# Firearms & Felons



## bogwalker (Aug 5, 2002)

Hey...well here goes with a question that has been bothering some of us for quite awhile.For years it has been everyones belief that if a person has a felony conviction he or she cannot use modern day firearms or vote.Is this true or not?Any light you can shed on this would be greatly appreciated,thanks.


----------



## boehr (Jan 31, 2000)

For the most part, a person that has been convicted of a felony may not use or possess any firearm unless they have had their firearm rights restored. It is impossible to give a 100% correct answer though unless all the circumstances are know. The best advice is for an individual to contact their local prosecuting attorney


----------



## malainse (Sep 2, 2002)

Here is more info on this subject from the MSP web site....


Q. Is it possible to have my felony record from 20 years ago cleared so I can purchase a firearm?

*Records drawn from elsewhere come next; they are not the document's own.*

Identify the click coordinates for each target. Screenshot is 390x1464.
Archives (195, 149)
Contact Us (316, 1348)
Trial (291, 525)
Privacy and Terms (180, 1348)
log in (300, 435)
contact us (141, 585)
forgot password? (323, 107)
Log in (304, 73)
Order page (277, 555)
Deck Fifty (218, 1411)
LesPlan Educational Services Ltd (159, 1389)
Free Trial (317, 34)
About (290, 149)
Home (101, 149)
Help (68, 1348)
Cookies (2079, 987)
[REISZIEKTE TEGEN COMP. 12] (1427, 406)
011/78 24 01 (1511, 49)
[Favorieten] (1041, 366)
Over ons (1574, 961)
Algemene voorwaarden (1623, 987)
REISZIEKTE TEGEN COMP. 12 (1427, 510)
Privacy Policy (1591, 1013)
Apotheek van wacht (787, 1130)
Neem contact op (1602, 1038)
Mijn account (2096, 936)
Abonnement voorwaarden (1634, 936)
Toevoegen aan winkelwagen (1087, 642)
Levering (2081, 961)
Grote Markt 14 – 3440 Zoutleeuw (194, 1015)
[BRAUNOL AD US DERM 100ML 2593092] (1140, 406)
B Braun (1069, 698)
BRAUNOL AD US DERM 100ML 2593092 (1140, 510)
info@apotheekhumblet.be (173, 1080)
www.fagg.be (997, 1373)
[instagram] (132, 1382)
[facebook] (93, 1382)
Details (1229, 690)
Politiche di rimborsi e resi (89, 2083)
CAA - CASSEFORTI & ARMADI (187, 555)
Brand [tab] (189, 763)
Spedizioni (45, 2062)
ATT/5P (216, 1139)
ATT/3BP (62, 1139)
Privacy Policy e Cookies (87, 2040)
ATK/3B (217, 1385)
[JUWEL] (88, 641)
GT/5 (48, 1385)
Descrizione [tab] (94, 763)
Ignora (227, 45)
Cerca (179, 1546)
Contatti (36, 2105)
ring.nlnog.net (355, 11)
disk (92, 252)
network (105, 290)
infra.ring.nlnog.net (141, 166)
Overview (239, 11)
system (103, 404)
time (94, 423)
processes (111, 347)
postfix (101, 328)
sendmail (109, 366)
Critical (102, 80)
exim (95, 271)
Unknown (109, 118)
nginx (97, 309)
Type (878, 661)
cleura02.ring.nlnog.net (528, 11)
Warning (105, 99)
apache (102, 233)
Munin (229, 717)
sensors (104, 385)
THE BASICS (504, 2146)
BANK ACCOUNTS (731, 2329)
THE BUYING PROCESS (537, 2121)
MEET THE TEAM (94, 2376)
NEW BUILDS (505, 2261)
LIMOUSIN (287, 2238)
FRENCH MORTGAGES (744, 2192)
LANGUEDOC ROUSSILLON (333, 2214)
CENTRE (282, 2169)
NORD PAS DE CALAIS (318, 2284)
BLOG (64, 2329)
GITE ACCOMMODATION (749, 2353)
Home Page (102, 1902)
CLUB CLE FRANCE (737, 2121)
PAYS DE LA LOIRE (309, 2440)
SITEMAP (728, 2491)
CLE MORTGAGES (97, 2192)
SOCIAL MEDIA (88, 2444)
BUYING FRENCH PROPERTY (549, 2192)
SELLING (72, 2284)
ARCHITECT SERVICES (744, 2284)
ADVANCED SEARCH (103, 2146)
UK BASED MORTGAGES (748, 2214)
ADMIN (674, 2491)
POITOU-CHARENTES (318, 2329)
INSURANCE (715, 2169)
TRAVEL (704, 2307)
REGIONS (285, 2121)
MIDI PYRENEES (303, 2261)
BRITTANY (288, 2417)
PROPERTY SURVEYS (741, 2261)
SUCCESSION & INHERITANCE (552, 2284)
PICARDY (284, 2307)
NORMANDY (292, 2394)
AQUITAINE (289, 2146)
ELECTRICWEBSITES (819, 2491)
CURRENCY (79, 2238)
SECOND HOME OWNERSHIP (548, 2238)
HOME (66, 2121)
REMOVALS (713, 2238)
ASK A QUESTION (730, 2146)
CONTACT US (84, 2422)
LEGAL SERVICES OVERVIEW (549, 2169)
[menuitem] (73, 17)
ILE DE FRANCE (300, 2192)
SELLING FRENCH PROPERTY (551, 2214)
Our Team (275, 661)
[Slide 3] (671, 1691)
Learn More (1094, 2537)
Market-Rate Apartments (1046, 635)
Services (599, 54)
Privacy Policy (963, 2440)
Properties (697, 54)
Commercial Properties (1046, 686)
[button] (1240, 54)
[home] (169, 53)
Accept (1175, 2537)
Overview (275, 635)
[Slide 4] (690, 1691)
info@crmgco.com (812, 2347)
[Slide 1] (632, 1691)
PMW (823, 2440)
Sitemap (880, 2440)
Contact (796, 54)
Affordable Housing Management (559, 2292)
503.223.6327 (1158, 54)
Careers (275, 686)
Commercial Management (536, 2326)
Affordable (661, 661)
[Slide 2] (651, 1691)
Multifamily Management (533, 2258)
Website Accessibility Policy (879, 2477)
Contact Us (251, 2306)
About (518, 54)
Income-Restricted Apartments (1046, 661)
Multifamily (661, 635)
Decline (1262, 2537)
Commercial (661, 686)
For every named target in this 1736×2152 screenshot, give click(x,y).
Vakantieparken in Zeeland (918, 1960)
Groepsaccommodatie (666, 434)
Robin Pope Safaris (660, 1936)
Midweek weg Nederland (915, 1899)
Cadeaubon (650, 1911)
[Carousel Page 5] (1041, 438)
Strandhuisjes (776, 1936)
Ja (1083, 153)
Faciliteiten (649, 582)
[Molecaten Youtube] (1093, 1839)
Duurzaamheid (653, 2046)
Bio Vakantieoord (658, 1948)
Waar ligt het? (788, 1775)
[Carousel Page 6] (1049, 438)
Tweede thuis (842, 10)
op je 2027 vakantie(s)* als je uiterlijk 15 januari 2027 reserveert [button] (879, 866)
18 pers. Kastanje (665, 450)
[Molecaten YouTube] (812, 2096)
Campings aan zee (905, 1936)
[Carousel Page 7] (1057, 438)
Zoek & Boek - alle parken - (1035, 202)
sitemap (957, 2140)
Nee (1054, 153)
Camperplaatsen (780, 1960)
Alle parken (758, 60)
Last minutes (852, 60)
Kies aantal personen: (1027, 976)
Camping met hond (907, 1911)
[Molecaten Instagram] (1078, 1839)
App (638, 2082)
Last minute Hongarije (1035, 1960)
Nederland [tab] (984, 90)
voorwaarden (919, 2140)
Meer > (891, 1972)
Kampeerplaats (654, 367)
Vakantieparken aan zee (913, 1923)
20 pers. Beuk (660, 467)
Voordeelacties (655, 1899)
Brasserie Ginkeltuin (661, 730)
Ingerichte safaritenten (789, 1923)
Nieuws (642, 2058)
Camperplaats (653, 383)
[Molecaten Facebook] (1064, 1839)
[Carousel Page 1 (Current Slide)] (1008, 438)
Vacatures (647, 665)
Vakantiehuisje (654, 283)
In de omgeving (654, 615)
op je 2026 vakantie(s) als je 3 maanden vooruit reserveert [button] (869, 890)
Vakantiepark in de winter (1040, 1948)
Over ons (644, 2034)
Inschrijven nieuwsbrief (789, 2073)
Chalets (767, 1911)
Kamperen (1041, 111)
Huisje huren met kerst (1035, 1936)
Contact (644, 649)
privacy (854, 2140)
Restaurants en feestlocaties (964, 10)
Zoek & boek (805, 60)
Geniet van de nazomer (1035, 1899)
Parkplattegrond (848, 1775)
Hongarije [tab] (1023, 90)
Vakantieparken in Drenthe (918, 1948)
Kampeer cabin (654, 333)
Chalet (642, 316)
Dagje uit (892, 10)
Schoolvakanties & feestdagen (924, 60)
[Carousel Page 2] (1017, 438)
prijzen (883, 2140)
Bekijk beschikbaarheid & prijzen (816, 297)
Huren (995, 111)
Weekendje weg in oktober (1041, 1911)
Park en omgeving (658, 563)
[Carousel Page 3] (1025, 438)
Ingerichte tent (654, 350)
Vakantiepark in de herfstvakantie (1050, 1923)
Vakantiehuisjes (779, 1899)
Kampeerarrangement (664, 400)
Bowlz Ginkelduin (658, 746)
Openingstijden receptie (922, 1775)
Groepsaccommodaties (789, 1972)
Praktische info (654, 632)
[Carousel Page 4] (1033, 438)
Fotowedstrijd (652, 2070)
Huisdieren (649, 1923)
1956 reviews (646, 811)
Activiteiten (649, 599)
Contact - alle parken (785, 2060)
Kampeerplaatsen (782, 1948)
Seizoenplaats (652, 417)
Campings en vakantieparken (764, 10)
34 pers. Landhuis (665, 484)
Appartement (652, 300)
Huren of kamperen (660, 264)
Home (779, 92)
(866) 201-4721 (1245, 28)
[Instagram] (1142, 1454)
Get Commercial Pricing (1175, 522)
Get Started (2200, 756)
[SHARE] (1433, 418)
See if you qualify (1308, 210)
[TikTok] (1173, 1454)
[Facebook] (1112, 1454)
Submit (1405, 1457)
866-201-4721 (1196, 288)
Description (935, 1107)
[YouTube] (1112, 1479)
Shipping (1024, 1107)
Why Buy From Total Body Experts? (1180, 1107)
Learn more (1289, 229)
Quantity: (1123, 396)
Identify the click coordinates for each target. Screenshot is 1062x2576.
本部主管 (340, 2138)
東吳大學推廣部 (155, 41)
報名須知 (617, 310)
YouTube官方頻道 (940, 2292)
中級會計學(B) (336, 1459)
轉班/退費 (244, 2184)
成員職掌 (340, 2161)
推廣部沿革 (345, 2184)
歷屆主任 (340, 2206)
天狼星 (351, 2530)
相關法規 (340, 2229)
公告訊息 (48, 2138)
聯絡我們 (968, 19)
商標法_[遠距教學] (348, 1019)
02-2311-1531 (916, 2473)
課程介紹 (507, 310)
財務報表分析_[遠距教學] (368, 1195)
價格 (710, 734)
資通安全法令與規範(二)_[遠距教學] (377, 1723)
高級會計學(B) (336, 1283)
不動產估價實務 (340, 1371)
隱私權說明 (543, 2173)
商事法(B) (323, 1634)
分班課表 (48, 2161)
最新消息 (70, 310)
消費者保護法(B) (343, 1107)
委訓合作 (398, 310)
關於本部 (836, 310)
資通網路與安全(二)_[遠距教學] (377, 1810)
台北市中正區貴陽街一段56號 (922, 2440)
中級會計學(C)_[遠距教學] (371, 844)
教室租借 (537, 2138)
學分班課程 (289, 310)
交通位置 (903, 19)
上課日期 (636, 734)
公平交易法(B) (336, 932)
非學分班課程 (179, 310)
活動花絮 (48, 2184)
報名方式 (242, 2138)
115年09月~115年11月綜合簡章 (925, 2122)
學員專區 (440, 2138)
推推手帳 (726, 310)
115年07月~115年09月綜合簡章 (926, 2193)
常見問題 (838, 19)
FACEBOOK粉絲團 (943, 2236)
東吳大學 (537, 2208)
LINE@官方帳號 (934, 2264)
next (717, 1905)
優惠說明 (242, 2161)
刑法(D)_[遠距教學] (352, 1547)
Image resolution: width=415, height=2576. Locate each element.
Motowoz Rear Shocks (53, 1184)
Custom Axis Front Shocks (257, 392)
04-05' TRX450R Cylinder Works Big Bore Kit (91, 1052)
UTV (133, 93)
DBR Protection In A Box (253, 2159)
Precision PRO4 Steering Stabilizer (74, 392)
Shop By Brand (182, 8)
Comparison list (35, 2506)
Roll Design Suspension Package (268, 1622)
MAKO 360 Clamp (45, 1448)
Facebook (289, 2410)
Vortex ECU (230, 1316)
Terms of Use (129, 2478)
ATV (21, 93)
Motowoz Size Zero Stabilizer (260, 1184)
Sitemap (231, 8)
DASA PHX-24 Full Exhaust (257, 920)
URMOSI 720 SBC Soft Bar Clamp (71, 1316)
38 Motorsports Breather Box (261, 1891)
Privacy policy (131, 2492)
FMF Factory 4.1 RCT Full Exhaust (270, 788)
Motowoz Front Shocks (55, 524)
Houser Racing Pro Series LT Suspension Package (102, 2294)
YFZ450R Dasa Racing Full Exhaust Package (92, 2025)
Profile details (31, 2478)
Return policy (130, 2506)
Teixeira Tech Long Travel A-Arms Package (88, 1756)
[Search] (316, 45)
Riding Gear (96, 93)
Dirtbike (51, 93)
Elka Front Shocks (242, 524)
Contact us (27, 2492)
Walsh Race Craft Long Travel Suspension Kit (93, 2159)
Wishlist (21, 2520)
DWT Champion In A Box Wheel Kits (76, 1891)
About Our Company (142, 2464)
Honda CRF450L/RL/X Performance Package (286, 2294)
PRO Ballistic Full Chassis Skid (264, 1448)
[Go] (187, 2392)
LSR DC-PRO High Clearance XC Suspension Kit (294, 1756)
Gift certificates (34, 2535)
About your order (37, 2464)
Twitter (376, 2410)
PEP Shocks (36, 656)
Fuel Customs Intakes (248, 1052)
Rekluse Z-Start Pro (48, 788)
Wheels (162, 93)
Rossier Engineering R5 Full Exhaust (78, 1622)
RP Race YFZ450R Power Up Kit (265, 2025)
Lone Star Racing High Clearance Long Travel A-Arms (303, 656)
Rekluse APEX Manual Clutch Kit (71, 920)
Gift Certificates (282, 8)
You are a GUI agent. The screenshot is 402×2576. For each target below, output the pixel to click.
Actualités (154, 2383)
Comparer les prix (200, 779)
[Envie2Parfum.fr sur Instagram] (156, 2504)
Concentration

A. MCL 780.621 allows a person to apply to have their felony conviction set-aside if it is their only conviction. If/when the set-aside is granted, you would be eligible to purchase or possess a firearm. MCL 750.224f If the felony conviction was "non-specified", you would be eligible to possess a firearm eight years after the date of conviction or confinement and 3 years after release from probation or parole, whichever is the later date, if that date is before July 1, 2001. If the date is after July 1, 2001, only a set-aside, expungement, or pardon would allow you to possess a firearm. If the felony conviction was "specified", you must either have been granted a restoration of your firearms rights by your local county gun board prior to July 1, 2001, or have a set-aside, expungement or pardon. A "specified" felony is one in which 1 or more of following circumstances exist: An element of that felony is the use, attempted use, or threatened use of physical force against the person or property of another, or that by its nature, involves a substantial risk that physical force against the person or property of another may be used in the course of committing the offense. An element of that felony is the unlawful manufacture, possession, importation, exportation, distribution, or dispensing of a controlled substance. An element of that felony is the unlawful possession or distribution of a firearm. An element of that felony is the unlawful use of an explosive. The felony is burglary of an occupied dwelling, or breaking and entering an occupied dwelling, or arson.


----------



## slayer (Jun 1, 2002)

Ok would a bow & arrow be a firearm ??


----------



## boehr (Jan 31, 2000)

A bow & arrow is NOT a firearm. A crossbow is NOT a firearm.


----------



## Fishcapades (Mar 18, 2003)

Just another *@&^@^ up law to thank Granholm for. Not all people who have felonys deserve to loose their firearm rights. Just because they have a felony means they have no right to protect their selfs? That is complete crap.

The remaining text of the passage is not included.